Terpantau Wakil Gubernur Sumbar yang juga sebagai calon Gubernur itu, tampak membawa sebuah tas kecil berwarna oranye. Wajah sumringah terpancar dari Zulbaida (ibunda Aan dan Pamil) saat menerima kedatangan Nasrul Abit. 

"Sengaja saya belikan dua unit agar Aan dan Pamil bisa belajar online. Saya dapat kabar dari kawan-kawan JSS ada warga kita sudah lebih seminggu tidak bisa ikut belajar daring karena tak punya android," ujar Nasrul Abit.

Dia berharap Aan dan Pamil bisa memanfaatkan android tersebut untuk kebutuhan belajar online mereka.

"Rajin - rajin belajar ya, ukir prestasi sebaik-baiknya," pesan Nasrul Abit sambil mengusap kepala si kecil Pamil dan berpamitan.

Sementara Zulbaida berterima kasih kepada Nasrul Abit yang telah meringankan bebannya. "Alhamdulillah, kami sangat berterima kasih sekali. Disaat kami sedang sulit beliau membantu," ungkapnya.

Sebelumnya kawan - kawan JSS mendapatkan informasi ada dua anak yang tidak bisa belajar online karena tidak memiliki android. JSS mencoba mencarikan donatur.

"Ini bentuk dari JSS Peduli. Selain bersepeda kami juga memberikan hal-hal positif kepada masyarakat," ujar Anggota JSS Melani Friati saat mendampingi Nasrul Abit menyalurkan bantuan.

Dari data informasi yang dihimpun, keluarga ini merupakan warga asal Kabupaten Pesisir Selatan yang baru satu bulan belakangan pindah ke Padang. Asraf (suami Zulbaida) sehari-hari bekerja sebagai pencari belut di Kenagarian Rawang Gunung Malelo Surantih Kecamatan Sutera Kabupaten Pesisir.

Tujuan mereka pindah ke Padang ingin mencari kehidupan baru dengan berjualan belut di pasar Nanggalo, Kecamatan Nanggalo Kota Padang. Sebab, karena Pendemi Covid-19 ekomoni mereka sangat terguncang. Belut dijual langsung oleh Zulbaida sedangkan Asraf harus bolak-balik Pessel - Padang mengantarkan hasil tangkapannya.

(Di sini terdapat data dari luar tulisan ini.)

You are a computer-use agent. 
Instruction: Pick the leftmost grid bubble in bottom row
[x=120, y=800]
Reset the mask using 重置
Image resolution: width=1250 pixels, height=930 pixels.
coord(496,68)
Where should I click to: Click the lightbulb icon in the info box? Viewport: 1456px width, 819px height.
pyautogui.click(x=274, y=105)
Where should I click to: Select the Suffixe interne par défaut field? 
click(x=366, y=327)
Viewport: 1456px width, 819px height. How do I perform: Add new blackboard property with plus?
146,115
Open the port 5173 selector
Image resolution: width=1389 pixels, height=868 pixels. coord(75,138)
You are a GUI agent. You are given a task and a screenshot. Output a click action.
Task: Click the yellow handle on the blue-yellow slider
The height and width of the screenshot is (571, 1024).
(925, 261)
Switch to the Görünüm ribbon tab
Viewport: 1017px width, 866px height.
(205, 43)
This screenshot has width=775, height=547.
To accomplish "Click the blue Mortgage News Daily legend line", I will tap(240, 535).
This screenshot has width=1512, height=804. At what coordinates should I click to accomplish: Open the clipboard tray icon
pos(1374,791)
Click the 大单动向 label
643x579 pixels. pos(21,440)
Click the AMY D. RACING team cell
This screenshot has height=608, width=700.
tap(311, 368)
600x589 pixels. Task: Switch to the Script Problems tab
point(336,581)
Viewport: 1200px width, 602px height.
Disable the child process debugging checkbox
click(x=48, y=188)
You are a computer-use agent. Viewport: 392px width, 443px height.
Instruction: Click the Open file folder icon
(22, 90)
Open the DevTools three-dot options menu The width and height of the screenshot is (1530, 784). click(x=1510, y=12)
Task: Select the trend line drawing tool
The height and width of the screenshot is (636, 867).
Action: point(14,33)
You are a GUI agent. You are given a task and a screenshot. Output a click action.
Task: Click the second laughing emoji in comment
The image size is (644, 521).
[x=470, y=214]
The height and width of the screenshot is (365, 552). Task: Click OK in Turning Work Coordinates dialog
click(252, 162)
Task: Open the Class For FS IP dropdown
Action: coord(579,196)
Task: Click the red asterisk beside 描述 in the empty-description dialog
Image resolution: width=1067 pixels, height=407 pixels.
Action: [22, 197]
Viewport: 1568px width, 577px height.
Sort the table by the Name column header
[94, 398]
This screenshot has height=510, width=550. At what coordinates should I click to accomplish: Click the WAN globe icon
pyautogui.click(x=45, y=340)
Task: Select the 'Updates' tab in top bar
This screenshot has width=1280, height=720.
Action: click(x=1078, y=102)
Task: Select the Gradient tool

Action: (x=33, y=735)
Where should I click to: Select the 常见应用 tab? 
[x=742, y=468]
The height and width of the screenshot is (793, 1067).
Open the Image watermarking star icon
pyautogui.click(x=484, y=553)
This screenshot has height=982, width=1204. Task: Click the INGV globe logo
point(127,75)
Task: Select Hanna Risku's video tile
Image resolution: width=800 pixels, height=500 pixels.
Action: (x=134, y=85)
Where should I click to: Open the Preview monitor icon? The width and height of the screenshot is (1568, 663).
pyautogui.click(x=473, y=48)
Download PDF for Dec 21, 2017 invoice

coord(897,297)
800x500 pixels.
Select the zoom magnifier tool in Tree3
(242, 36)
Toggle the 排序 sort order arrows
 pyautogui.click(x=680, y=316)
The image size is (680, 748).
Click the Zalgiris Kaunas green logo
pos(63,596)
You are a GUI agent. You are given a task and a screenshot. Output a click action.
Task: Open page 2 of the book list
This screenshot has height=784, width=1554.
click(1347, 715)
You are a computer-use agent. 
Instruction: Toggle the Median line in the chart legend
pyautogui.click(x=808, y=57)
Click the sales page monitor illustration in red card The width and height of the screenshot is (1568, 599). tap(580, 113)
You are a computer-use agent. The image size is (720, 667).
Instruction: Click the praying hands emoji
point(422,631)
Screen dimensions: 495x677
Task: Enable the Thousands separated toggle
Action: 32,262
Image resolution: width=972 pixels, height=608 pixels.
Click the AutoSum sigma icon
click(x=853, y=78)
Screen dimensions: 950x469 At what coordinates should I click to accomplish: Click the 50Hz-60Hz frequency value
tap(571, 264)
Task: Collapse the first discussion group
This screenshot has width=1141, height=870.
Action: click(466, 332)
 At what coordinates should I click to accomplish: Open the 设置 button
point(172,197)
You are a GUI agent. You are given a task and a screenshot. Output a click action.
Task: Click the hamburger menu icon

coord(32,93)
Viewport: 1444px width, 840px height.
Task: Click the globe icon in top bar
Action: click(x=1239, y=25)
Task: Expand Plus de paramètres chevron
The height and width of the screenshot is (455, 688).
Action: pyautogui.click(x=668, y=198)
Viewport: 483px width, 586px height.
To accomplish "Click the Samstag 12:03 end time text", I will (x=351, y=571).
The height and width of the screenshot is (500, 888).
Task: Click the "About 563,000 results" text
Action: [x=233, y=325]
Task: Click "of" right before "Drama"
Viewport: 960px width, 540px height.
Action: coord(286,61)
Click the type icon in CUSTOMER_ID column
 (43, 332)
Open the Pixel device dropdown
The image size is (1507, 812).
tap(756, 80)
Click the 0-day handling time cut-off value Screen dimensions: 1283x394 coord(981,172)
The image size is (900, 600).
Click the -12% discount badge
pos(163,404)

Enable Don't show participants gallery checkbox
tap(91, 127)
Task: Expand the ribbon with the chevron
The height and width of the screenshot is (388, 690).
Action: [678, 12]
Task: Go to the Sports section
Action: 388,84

Aan Kuliah di UIN Iman Bonjol Padang sedangkan adiknya Pamil baru saja pindah ke SD Negeri 10 Surau Gadang. Mereka saat ini menyewa rumah seadanya di belakang Pasar Nanggalo tersebut.

Sudah hampir dua Minggu Pamil tidak mengikuti sekolah online, sedangkan Aan harus meminjam handphone temannya untuk mengisi Kartu Lembaran Studi (KRS).

Aan dulunya bekerja sebagai garin Masjid di Padang, Namun karena Covid-19 kegiatan di Masjid tempatnya mengajar mengaji tidak ada kegiatan. Sehingga dia memutuskan untuk sementara waktu mambantu ibunya berjualan belut.

Zulbaida berharap anaknya bisa mengikuti belajar online. Namun dia belum mengetahui uang untuk membeli handphone.